There are some gems from the past. Seeing them glimmer has made me remember some happier times. Like this Slack conversation I recorded on a very hot day, and stuck in a folder called Personal.
A: Where's the ice cream van when you need it? #boiling
B: It's kinda cold down here... #JumpersAllYearRound
C: 23.7 °C in the engine pod
B: If I had a thermometer I could tell you.
A: Come upstairs and you'll melt instantly!
B: It's pretty pleasant upstairs. Swap ye xD
A: I'm not around on Monday so feel free to use my desk
Me: Now that's hotdesking.
Speaking of weather, I found some photos of when the lake burst its banks and flooded across the business park. It seems so strange to see those trees and that bridge rising from the blue, reflected water. I've not been there for so long. I must make sure I walk around that lake when I go in on Friday.
It is odd living through a job you've already left. Not only are you not quite sure what you're expected to do, you also know that there's no real reason to do anything productive. Professionalism has had me writing a handover document, now at about 12,000 words and making sure the team have exactly what they need to continue when I'm not here. Now there's only these strange loose ends left, weaving back through the past and unravelling a bunch of memories.
I saved a screenshot of Erica's status, just after she left. That was a nice thing to have done; I'd forgotten about that.

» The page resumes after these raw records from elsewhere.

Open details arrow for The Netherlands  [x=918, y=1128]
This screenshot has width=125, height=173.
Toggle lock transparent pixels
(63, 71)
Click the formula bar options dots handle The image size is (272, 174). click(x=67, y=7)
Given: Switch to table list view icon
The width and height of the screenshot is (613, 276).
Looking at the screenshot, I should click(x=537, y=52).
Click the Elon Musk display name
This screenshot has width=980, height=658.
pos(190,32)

Then there a whole bunch of reports and presentations and spreadsheets, forgotten in the backwaters of my network shared drive. They were so important once; now look at them.
My reflection stares back at me, knowingly.

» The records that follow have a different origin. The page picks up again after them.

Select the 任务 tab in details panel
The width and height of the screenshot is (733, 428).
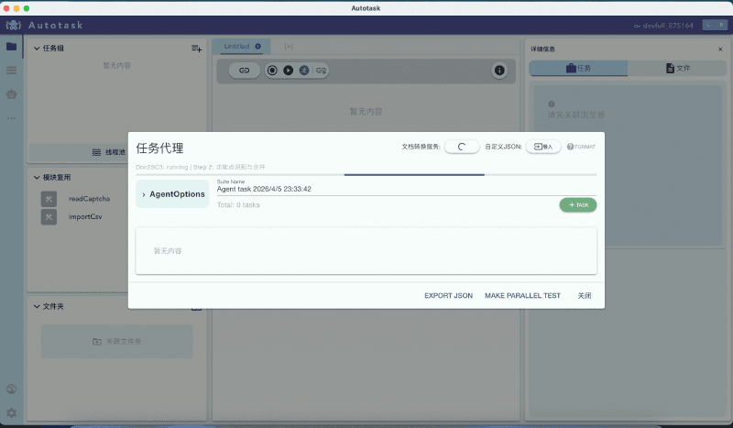coord(578,69)
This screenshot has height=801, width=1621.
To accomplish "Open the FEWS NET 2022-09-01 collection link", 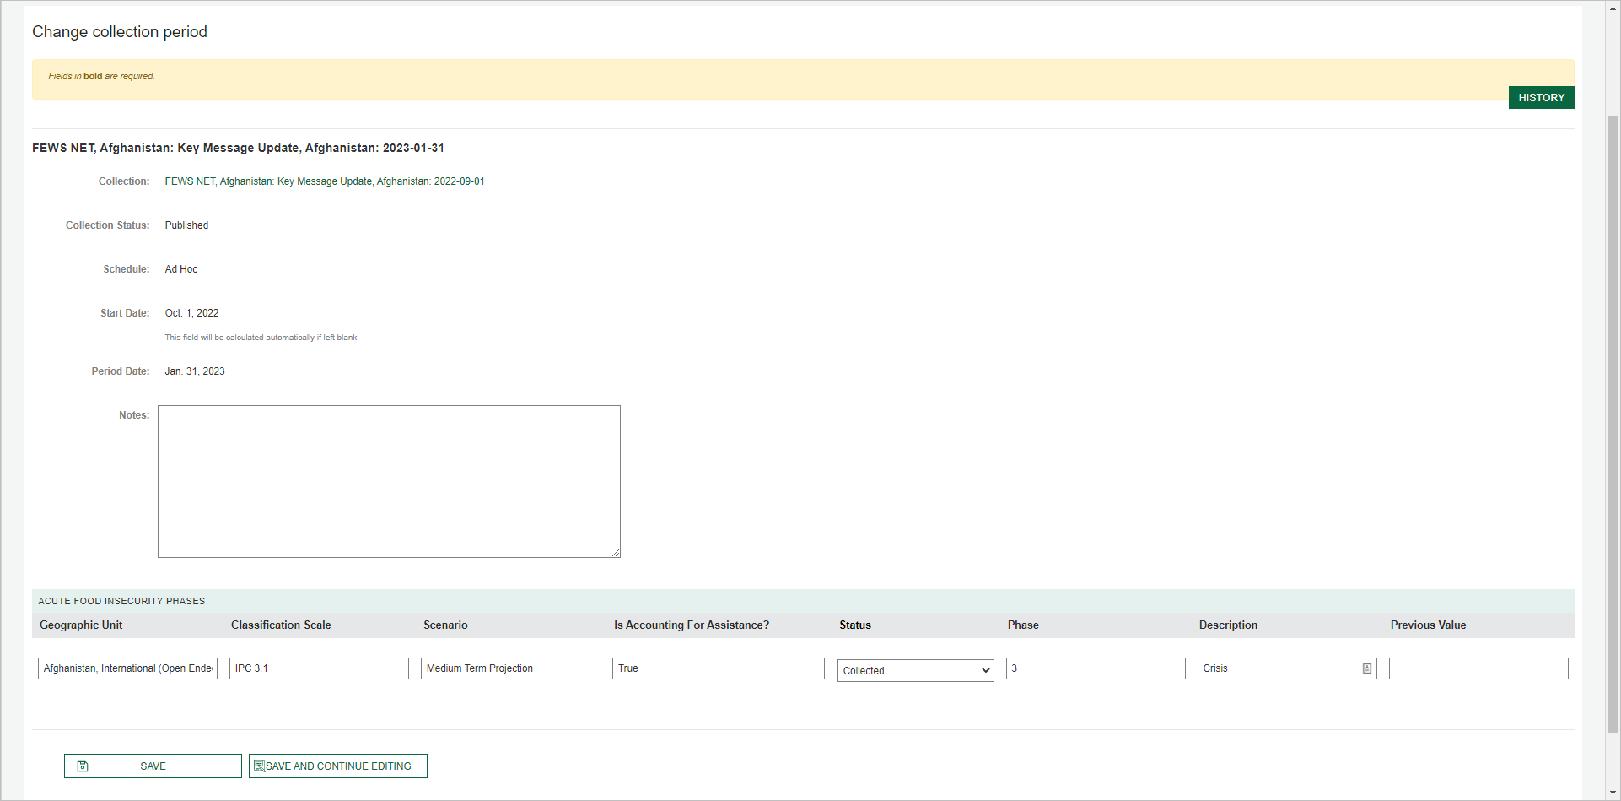I will pyautogui.click(x=324, y=181).
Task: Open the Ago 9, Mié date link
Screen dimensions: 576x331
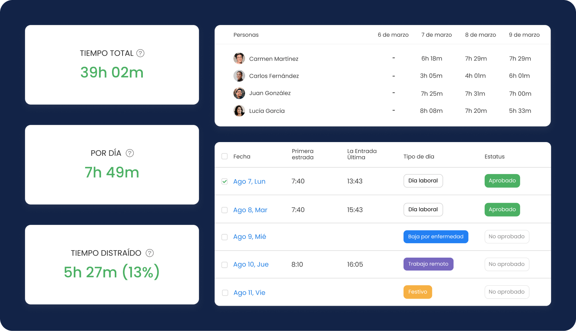Action: (249, 237)
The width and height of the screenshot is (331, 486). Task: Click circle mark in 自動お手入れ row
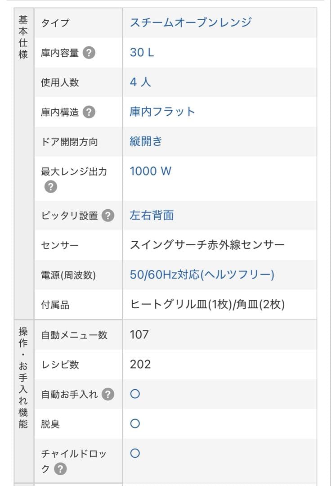click(135, 394)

HR Admin looks like an important folder. I've copied it across but I barely need any of it - old parking schematics, showing where to park while the car park was being resurfaced; the Global Expense Policy as of 2011 - never used it. Absence Self Certification! Waste of time, that one. Old retrospective notes, some pictures for a quiz, Simpsons gifs and old content no-one needs to be thinking about now.
I did manage to find all my old haiku. There are some poignant ones, like #80 here:
#80 13/7/18 We know that ‘thank you’s Are uttered in the silence By those who click help
And #63, which in the light of our CEO's hollow catchphrase, "Thank you for all that you do", seems to capture at least some of the sense of the last year and a bit:
#63 Somewhere, on a beach Someone is grateful to us For working so hard
So, just a couple of days left then. Tonight, a few people have suggested quiet drinks, which I hope will be exactly that - I won't have seen these colleagues in quite some time so I'm more than a little nervous. All I've got to do is turn up and be myself though, I hope.
Which is exactly how I should start my next chapter, isn't it?